To better understand a situation with risk in mind, one must understand the bigger picture. Further more, to build this bigger picture, one must be aware of the elements that build the picture. This bigger picture will be further referred to as "context" or "risk context".
The user engages in an online activity to reach a goal
The user is referred to as an individual that has a certain goal and whats to achieve it in a legitimate way online.
An easy example is that of online shopping (user activity). One wants to buy furniture online (goal), because it's cheaper than the offline alternatives.
Elements identified - user, user activity, goal
The user needs certain items in this online activity
Activities usually require some kind of input. In most cases, you cannot engage in an an activity (be it online or offline) without some kind of tool or information.
Following the example above, in order for the user to buy the furniture online, the items that the user needs can be the following two:
- some form of payment and the information associated with that
- delivery information like address and name
For both the user and the online shop, the above information has a certain value, reason why we will refer to it as "asset".
Element identified - asset
The online activity is made up of multiple steps
Conducting an activity usually consists of multiple actions done in certain steps.

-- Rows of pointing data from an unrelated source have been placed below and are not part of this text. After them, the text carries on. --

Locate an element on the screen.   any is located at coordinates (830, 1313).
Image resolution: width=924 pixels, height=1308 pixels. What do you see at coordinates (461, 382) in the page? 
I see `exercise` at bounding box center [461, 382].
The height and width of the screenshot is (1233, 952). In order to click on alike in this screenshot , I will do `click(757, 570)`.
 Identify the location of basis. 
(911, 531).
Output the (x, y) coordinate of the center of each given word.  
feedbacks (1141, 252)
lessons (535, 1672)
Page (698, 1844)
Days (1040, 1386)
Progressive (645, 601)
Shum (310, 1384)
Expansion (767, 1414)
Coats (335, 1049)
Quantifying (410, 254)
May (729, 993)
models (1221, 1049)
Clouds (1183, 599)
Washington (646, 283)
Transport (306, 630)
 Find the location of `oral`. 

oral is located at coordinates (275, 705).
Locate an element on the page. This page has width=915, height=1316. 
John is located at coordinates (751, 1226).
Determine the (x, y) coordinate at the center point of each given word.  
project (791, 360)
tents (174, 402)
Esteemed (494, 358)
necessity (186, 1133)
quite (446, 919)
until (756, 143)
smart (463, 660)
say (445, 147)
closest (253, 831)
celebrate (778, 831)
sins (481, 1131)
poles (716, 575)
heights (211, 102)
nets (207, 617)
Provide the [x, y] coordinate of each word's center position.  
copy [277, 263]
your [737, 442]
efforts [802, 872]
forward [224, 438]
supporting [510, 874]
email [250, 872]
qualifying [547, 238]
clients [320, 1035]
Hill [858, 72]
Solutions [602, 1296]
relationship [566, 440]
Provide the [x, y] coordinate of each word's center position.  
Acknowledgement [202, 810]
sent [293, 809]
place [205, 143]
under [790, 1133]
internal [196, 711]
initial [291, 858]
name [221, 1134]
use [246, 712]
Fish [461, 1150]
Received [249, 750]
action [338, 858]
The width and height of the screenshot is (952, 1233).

To continue the example above, some of these actions might include
1. search for an online shop
2. paying with the credit card online
Element identified - action or multiple actions
Maliciously intended people engage in activities to reach their goal
Maliciously intended people usually try to take advantage of unsuspecting users online to reach their goal. For this reason, they will be called "adversaries", because they are directly threatening the regular user.
Element identified - adversary
These malicious activities are targeted or based on other peoples activities
The adversaries are usually taking advantage of other people online and their activities, in order to obtain their assets or use them to achieve their goal. The activities that adversaries are engaging in are a direct threat for the user, reason why they will be named "threats".
Element identified - adversary activity (also seen as "threat" by the user)
Building the bigger picture
All of the elements identified above are defining the risk context. The below list sums up all of them.
- User goal
- Activity (made up of actions)
- Adversary goal
- Threat (or adversary activity)
The context is seen differently from the users perspective and from the adversary's perspective.
To better understand the importance of these elements and to better understand what the user must be aware of, both of these perspectives must be taken into consideration.